Not only was Springfield, Massachusetts, geographically distant from Los Angeles, the American Hockey League outpost seemed light years from the NHL's Kings. Simmer was inching toward the career decision faced by so many before (and since), wondering if he would get another NHL chance or if it were time to acknowledge the ticking athletic clock.

"I was still under contract," he said in a telephone interview from his home in Calgary. "You always hope things are going to turn. I didn't give up or quit. That's not part of my DNA. The team wasn't as good and weren't having as good a season.
"It was just one of those off years. You get tired of riding the buses around, 'OK, what's next? Do I go here or do I go there?'"
Fortunately, for Simmer, "there" happened to be Detroit.

The struggling Kings were on an eight-game trip. They had lost three consecutive games, to the Philadelphia Flyers, the New York Islanders and the Chicago Blackhawks, by a combined score of 13-1.
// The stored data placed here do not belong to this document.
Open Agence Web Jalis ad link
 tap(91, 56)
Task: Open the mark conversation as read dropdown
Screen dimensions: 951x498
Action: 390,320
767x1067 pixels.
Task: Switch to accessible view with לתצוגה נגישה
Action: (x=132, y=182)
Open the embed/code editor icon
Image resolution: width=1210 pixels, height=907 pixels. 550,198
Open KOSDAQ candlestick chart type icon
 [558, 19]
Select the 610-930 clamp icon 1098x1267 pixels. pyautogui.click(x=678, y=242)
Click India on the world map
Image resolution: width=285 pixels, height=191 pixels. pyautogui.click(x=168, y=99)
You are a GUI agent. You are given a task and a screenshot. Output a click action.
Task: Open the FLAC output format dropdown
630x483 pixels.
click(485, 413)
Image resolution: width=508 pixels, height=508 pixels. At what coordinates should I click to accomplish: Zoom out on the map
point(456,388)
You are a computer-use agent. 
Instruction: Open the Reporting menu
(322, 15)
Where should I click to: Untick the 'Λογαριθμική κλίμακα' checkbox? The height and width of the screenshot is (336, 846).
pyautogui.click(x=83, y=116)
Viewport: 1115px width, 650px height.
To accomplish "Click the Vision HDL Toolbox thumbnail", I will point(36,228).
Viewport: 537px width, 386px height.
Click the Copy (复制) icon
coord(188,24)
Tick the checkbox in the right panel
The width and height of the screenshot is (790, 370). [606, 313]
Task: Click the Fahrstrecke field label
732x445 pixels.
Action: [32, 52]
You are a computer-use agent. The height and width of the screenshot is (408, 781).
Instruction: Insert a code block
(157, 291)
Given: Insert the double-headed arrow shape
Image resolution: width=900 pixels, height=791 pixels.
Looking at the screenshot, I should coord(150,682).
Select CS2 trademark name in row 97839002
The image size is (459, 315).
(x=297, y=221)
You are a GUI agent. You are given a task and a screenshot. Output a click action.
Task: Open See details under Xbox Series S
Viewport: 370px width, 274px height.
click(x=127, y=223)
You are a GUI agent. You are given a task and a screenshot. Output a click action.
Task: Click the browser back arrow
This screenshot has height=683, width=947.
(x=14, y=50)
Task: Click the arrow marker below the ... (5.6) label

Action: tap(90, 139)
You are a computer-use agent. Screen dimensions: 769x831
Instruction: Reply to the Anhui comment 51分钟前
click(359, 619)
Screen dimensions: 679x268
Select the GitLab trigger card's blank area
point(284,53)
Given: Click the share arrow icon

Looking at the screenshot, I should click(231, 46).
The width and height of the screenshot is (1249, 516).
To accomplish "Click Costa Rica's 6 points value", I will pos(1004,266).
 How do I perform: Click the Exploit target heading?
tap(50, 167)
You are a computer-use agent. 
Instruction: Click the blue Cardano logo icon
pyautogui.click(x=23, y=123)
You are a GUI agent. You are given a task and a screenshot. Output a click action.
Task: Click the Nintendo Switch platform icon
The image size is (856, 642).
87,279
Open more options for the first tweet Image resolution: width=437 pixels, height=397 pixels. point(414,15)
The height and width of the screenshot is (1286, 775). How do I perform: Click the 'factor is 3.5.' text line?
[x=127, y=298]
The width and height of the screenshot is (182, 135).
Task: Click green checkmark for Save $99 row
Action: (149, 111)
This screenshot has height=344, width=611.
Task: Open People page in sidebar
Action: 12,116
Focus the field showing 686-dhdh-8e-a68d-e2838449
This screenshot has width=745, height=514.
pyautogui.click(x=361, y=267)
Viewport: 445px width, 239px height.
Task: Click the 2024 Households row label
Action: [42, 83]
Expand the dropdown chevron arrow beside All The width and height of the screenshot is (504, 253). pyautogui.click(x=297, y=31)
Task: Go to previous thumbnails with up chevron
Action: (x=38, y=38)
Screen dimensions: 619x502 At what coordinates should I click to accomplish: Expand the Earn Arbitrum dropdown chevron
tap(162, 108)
On Jan. 11, 1979, they called up a 24-year-old left wing mired in the minor leagues, who had played three games for them in 1977-78, with little fanfare. Two days later, coach Bob Berry put Simmer on a line with a proven star, center Marcel Dionne, and a rapidly emerging talent, right wing Dave Taylor, to play the Detroit Red Wings.
The "Triple Crown Line" was born on Jan. 13, 1979, in an afternoon game at the historic Olympia in Detroit.
The Kings won 7-3 and the newly formed line combined for five goals and an assist. Dionne scored four goals, Taylor scored a goal and Simmer had the primary assist on Dionne's fourth goal, at 19:33 of the third period.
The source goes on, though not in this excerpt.